M. Dino Cinieri. Je note, pour le déplorer, que cette force ne jouera aucun rôle dans la lutte contre le terrorisme international. Je m’interroge par ailleurs sur ses modalités de déploiement sur le terrain. Enfin, pourquoi l’Allemagne n’y participe-t-elle pas ?

M. Alain Néri, rapporteur. L’Allemagne ne dispose pas de force de police à statut militaire.

M. Gérard Menuel. Je me réjouis que ce texte soit un facteur de meilleure sécurité juridique. Selon quelle procédure de nouveaux États membres peuvent-ils participer à EUROGENDFOR ? Je pense en particulier à ceux qui contribuaient à la Force de gendarmerie européenne, comme la Pologne et la Slovénie.

M. Alain Néri, rapporteur. Les Etats peuvent mettre leurs forces de police à statut militaire à disposition de la FGE dès que les membres estiment qu’elles répondent à leurs standards.

M. Michel Terrot. Est-il exact que la Belgique aurait fait acte de candidature ? Quid d’autres pays ?

M. Alain Néri, rapporteur. Je n’ai pas connaissance d’une telle demande de la Belgique.

M. Jean-Paul Lecoq. Le rapporteur souligne le statut militaire des gendarmes. Lorsque des gendarmes français remplissent des missions très utiles en Afghanistan, sous quel statut opèrent-ils ? En d’autres termes, obtiendront-ils une carte d’ancien combattant ? Les gendarmes français envoyés hors de nos frontières dans le cadre de la FGE conservent les droits des gendarmes envoyés dans des opérations nationales.

M. Alain Néri, rapporteur. Je ne sais pas ce qu’il en est précisément pour les gendarmes intervenant en Afghanistan mais les unités de gendarmerie qui ont assuré l’ordre en Algérie ont obtenu le statut d’ancien combattant.
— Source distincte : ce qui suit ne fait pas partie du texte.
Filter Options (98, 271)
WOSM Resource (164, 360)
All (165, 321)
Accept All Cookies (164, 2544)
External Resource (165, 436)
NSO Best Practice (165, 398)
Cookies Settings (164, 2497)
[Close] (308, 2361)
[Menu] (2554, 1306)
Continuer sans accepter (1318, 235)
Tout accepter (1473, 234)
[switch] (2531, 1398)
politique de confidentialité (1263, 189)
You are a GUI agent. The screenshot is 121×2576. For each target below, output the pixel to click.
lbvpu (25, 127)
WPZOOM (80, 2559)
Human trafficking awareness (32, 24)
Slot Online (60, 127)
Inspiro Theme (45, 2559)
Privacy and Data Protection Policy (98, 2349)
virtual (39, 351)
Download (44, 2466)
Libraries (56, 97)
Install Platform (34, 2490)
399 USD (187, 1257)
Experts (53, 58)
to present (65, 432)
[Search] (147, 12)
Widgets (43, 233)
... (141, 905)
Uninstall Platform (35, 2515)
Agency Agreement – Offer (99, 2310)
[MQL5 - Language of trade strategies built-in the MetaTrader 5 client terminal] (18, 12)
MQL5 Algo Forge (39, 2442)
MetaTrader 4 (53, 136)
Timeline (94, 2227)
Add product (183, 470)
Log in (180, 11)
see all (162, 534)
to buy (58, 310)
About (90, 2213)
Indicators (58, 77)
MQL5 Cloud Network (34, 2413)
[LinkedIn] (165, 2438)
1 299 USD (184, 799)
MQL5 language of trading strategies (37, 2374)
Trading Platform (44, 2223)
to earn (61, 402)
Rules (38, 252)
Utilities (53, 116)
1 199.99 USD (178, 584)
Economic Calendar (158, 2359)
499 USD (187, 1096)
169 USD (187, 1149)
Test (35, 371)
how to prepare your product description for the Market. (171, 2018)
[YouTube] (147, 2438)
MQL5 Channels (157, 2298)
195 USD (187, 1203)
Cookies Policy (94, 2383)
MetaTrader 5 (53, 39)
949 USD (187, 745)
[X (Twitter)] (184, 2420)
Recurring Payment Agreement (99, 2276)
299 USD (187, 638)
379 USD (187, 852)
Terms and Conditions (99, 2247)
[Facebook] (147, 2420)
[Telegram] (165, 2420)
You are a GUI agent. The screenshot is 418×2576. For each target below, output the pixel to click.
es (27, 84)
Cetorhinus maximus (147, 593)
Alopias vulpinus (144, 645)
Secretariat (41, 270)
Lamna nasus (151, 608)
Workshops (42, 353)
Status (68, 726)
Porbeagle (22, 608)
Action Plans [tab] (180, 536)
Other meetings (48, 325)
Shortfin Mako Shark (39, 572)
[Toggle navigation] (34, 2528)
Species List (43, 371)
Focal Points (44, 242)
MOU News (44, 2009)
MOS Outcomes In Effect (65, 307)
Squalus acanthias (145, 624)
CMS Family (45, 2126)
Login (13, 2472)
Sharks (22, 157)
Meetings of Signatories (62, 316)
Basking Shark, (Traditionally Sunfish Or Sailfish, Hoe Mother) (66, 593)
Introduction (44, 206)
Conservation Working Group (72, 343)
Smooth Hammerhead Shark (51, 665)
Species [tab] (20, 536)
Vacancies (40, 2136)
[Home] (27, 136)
M. Jean-Michel Boucheron. Je suis très favorable à la méthode qui a conduit à l’adoption de ce traité. Il me semble en effet que seule une Europe à plusieurs vitesses peut avancer. Ceux qui sont les plus favorables à une coopération la mettent en place entre eux et entraînent les autres dans un deuxième temps.

Cette force peut être amenée à intervenir dans différentes situations, tantôt d’une manière très positive tantôt avec de mauvais résultats. Je considère très positive l’intervention de ce type de forces pour aider un pays à passer d’un régime dictatorial à une véritable démocratie. Il ne saurait en effet y avoir de démocratie sans la mise en place de forces de police extérieures aux autres forces militaires.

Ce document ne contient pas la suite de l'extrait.